- What is asked -
Copy the following lines verbatim, without changing anything.

- Information provided -
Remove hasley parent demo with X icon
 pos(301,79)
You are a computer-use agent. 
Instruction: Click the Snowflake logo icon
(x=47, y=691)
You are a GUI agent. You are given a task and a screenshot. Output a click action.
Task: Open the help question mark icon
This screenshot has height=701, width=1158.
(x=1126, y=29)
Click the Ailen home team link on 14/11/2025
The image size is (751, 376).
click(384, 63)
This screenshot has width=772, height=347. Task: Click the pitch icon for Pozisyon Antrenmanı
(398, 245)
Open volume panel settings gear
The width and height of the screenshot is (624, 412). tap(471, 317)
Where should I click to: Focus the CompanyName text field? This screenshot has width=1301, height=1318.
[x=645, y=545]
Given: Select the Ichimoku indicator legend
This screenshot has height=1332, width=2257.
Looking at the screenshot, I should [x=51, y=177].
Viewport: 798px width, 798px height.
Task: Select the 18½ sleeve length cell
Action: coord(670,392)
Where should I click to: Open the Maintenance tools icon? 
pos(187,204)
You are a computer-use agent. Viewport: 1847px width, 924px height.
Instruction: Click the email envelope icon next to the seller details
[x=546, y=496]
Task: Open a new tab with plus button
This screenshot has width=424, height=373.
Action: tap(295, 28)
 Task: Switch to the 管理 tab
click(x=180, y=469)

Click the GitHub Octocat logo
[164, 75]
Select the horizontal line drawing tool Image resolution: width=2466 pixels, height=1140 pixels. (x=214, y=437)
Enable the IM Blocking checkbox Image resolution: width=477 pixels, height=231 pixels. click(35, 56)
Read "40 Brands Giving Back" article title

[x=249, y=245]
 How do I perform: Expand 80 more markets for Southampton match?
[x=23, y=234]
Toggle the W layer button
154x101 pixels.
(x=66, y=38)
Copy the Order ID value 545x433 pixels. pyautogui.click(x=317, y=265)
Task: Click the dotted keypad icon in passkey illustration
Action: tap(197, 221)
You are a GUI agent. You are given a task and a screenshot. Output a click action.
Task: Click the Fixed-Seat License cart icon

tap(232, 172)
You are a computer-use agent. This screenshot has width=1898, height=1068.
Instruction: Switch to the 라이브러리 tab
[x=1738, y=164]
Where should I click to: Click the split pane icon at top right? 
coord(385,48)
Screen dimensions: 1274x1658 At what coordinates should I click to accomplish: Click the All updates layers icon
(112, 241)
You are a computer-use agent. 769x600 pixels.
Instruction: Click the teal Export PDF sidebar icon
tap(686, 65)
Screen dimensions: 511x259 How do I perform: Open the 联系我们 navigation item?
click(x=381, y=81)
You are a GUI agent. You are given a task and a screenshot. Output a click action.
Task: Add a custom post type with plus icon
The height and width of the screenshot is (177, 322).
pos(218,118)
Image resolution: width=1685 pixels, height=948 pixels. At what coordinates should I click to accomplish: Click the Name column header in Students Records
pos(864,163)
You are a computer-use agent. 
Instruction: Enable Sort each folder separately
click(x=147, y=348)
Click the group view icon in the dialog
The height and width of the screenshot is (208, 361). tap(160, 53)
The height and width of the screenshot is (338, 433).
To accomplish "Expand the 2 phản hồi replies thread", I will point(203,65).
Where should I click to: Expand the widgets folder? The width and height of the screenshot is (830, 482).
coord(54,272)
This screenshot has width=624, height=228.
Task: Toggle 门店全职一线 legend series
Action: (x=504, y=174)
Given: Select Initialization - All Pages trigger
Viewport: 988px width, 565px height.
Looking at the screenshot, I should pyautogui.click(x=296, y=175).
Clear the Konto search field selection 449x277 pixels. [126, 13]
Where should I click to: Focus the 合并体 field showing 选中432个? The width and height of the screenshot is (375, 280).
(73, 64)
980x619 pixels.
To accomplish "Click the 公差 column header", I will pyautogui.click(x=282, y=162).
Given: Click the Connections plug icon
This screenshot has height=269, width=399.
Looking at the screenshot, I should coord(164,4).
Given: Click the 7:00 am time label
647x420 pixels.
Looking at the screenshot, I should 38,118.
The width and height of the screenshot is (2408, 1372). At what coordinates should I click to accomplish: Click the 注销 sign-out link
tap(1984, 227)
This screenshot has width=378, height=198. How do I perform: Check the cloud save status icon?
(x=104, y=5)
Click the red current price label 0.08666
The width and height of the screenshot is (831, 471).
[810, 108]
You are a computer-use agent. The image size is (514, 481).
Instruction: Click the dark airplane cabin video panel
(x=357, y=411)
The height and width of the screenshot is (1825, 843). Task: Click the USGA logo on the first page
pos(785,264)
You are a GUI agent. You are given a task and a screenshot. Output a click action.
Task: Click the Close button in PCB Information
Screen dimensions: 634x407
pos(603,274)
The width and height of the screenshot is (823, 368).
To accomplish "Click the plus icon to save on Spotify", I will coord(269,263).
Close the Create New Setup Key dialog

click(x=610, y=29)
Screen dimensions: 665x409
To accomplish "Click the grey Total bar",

- Solution -
Remove hasley parent demo with X icon
 pos(301,79)
You are a computer-use agent. 
Instruction: Click the Snowflake logo icon
(x=47, y=691)
You are a GUI agent. You are given a task and a screenshot. Output a click action.
Task: Open the help question mark icon
This screenshot has height=701, width=1158.
(x=1126, y=29)
Click the Ailen home team link on 14/11/2025
The image size is (751, 376).
click(384, 63)
This screenshot has width=772, height=347. Task: Click the pitch icon for Pozisyon Antrenmanı
(398, 245)
Open volume panel settings gear
The width and height of the screenshot is (624, 412). tap(471, 317)
Where should I click to: Focus the CompanyName text field? This screenshot has width=1301, height=1318.
[x=645, y=545]
Given: Select the Ichimoku indicator legend
This screenshot has height=1332, width=2257.
Looking at the screenshot, I should [x=51, y=177].
Viewport: 798px width, 798px height.
Task: Select the 18½ sleeve length cell
Action: coord(670,392)
Where should I click to: Open the Maintenance tools icon? 
pos(187,204)
You are a computer-use agent. Viewport: 1847px width, 924px height.
Instruction: Click the email envelope icon next to the seller details
[x=546, y=496]
Task: Open a new tab with plus button
This screenshot has width=424, height=373.
Action: tap(295, 28)
 Task: Switch to the 管理 tab
click(x=180, y=469)

Click the GitHub Octocat logo
[164, 75]
Select the horizontal line drawing tool Image resolution: width=2466 pixels, height=1140 pixels. (x=214, y=437)
Enable the IM Blocking checkbox Image resolution: width=477 pixels, height=231 pixels. click(35, 56)
Read "40 Brands Giving Back" article title

[x=249, y=245]
 How do I perform: Expand 80 more markets for Southampton match?
[x=23, y=234]
Toggle the W layer button
154x101 pixels.
(x=66, y=38)
Copy the Order ID value 545x433 pixels. pyautogui.click(x=317, y=265)
Task: Click the dotted keypad icon in passkey illustration
Action: tap(197, 221)
You are a GUI agent. You are given a task and a screenshot. Output a click action.
Task: Click the Fixed-Seat License cart icon

tap(232, 172)
You are a computer-use agent. This screenshot has width=1898, height=1068.
Instruction: Switch to the 라이브러리 tab
[x=1738, y=164]
Where should I click to: Click the split pane icon at top right? 
coord(385,48)
Screen dimensions: 1274x1658 At what coordinates should I click to accomplish: Click the All updates layers icon
(112, 241)
You are a computer-use agent. 769x600 pixels.
Instruction: Click the teal Export PDF sidebar icon
tap(686, 65)
Screen dimensions: 511x259 How do I perform: Open the 联系我们 navigation item?
click(x=381, y=81)
You are a GUI agent. You are given a task and a screenshot. Output a click action.
Task: Add a custom post type with plus icon
The height and width of the screenshot is (177, 322).
pos(218,118)
Image resolution: width=1685 pixels, height=948 pixels. At what coordinates should I click to accomplish: Click the Name column header in Students Records
pos(864,163)
You are a computer-use agent. 
Instruction: Enable Sort each folder separately
click(x=147, y=348)
Click the group view icon in the dialog
The height and width of the screenshot is (208, 361). tap(160, 53)
The height and width of the screenshot is (338, 433).
To accomplish "Expand the 2 phản hồi replies thread", I will point(203,65).
Where should I click to: Expand the widgets folder? The width and height of the screenshot is (830, 482).
coord(54,272)
This screenshot has width=624, height=228.
Task: Toggle 门店全职一线 legend series
Action: (x=504, y=174)
Given: Select Initialization - All Pages trigger
Viewport: 988px width, 565px height.
Looking at the screenshot, I should pyautogui.click(x=296, y=175).
Clear the Konto search field selection 449x277 pixels. [126, 13]
Where should I click to: Focus the 合并体 field showing 选中432个? The width and height of the screenshot is (375, 280).
(73, 64)
980x619 pixels.
To accomplish "Click the 公差 column header", I will pyautogui.click(x=282, y=162).
Given: Click the Connections plug icon
This screenshot has height=269, width=399.
Looking at the screenshot, I should coord(164,4).
Given: Click the 7:00 am time label
647x420 pixels.
Looking at the screenshot, I should 38,118.
The width and height of the screenshot is (2408, 1372). At what coordinates should I click to accomplish: Click the 注销 sign-out link
tap(1984, 227)
This screenshot has width=378, height=198. How do I perform: Check the cloud save status icon?
(x=104, y=5)
Click the red current price label 0.08666
The width and height of the screenshot is (831, 471).
[810, 108]
You are a computer-use agent. The image size is (514, 481).
Instruction: Click the dark airplane cabin video panel
(x=357, y=411)
The height and width of the screenshot is (1825, 843). Task: Click the USGA logo on the first page
pos(785,264)
You are a GUI agent. You are given a task and a screenshot. Output a click action.
Task: Click the Close button in PCB Information
Screen dimensions: 634x407
pos(603,274)
The width and height of the screenshot is (823, 368).
To accomplish "Click the plus icon to save on Spotify", I will coord(269,263).
Close the Create New Setup Key dialog

click(x=610, y=29)
Screen dimensions: 665x409
To accomplish "Click the grey Total bar",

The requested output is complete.